- _SECCIÓN DEL TEXTO_:
Durante mi memorable visita el mes pasado a Dublín, capital de Irlanda y Cork, su segunda ciudad, afamada por sus piedras con propiedades mágicas, permanecí embebido por su folclore, su calidez humana y los bastiones de su culto, resaltando entre otros, la majestuosa gótica Catedral de San Patricio, que data de 1191, donde Jonathan Swift, autor de "Los Viajes de Gulliver", fue decano; Trinity College, la erudita universidad más antigua de Dublín, fundada en 1592, hermanada con sus homólogas universidades británicas de Oxford y Cambridge; su afamada cerveza negra Guinness, establecida en 1759 y su mitología, caracterizada por duendes de los bosques, siendo los más destacados, los Leprechauns, que suelen adoptar las formas de hombres viejos que disfrutan realizando travesuras, custodios de calderos de barro llenos de tesoros. Según la leyenda, de fijar la mirada sobre uno de ellos, no puede escapar. Al momento de retirar la mirada, desaparece.
Por curiosidad, de la totalidad de las visitas dentro del periplo europeo durante nuestra travesía a lo largo de 15 países del viejo continente, nuestro desembarque en los puertos irlandeses de Dublín y Cork fueron los únicos con anclado fuera de las costas y sus muelles, obligando nuestro trasiego a tierra firme a bordo de lanchas auxiliares, tal vez rogando no ser topados por alguna Oillipheist, dragónica serpiente marina de la mitología irlandesa.
Se creía que estos monstruos vivían en muchos lagos y ríos de Irlanda y existen muchas leyendas de santos y héroes luchando contra ellos. La leyenda narra que un oillipheist se tragó a un flautista borracho de nombre O'Rourke. El flautista al no estar al tanto de su predicamento continúa su música dentro del estómago de la serpiente, quien, estando tan perturbada, le escupe. La narrativa sirvió de base para inspirar la narrativa del Monstruo de Loch Ness. ¡Top o the mornin to ya!

- _EXTRACTOS DE DATOS_:
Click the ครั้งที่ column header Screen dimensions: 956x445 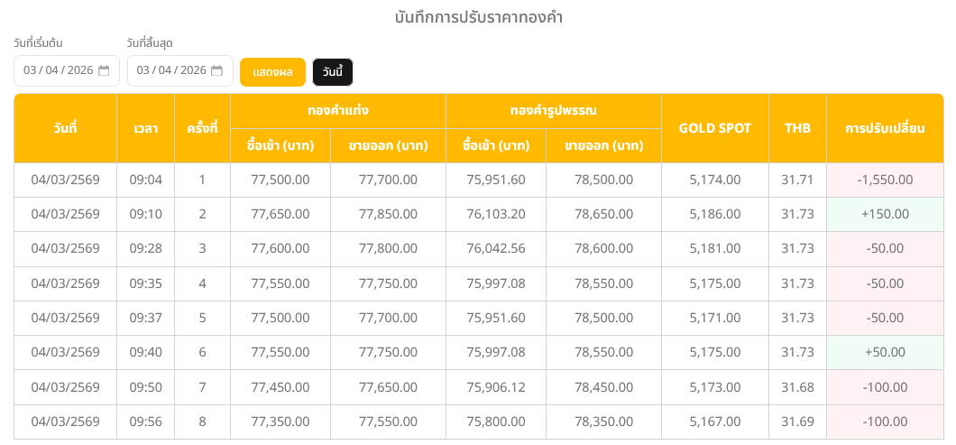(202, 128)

* * *

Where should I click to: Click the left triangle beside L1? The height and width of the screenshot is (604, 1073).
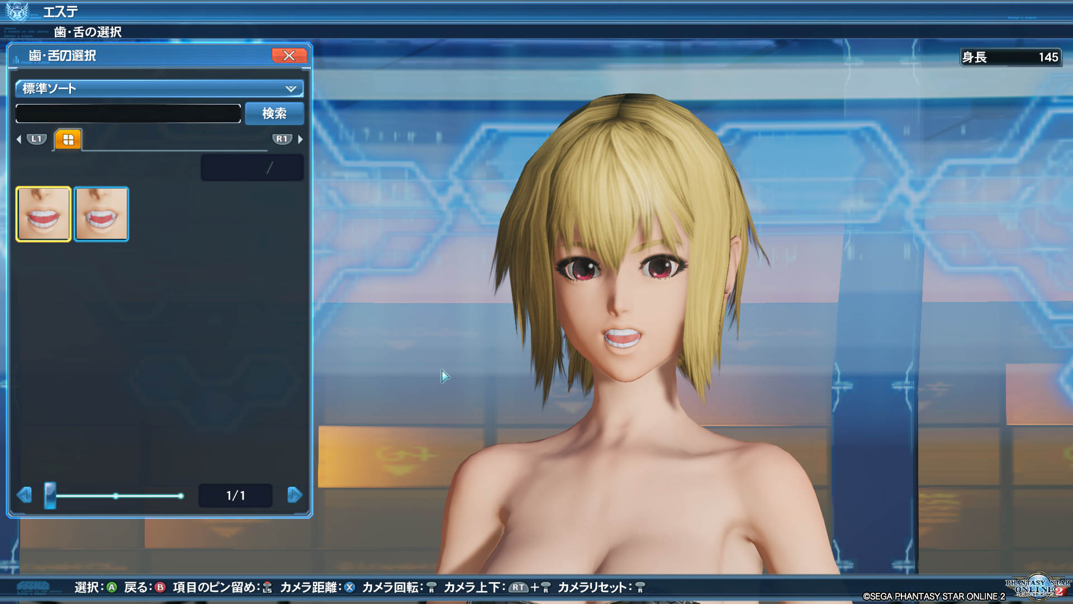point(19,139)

- _INSTRUCCIÓN ESCRITA_:
Conteste brevemente estas preguntas sobre el texto acerca de Irlanda:
(a) ¿En qué año fue fundado el Trinity College?
(b) ¿A bordo de qué se realizó el trasiego a tierra firme en Dublín y Cork?
(c) ¿Cómo se llamaba el flautista borracho que se tragó un oillipheist?

- _RESPUESTA_:
(a) En 1592.
(b) A bordo de lanchas auxiliares.
(c) O'Rourke.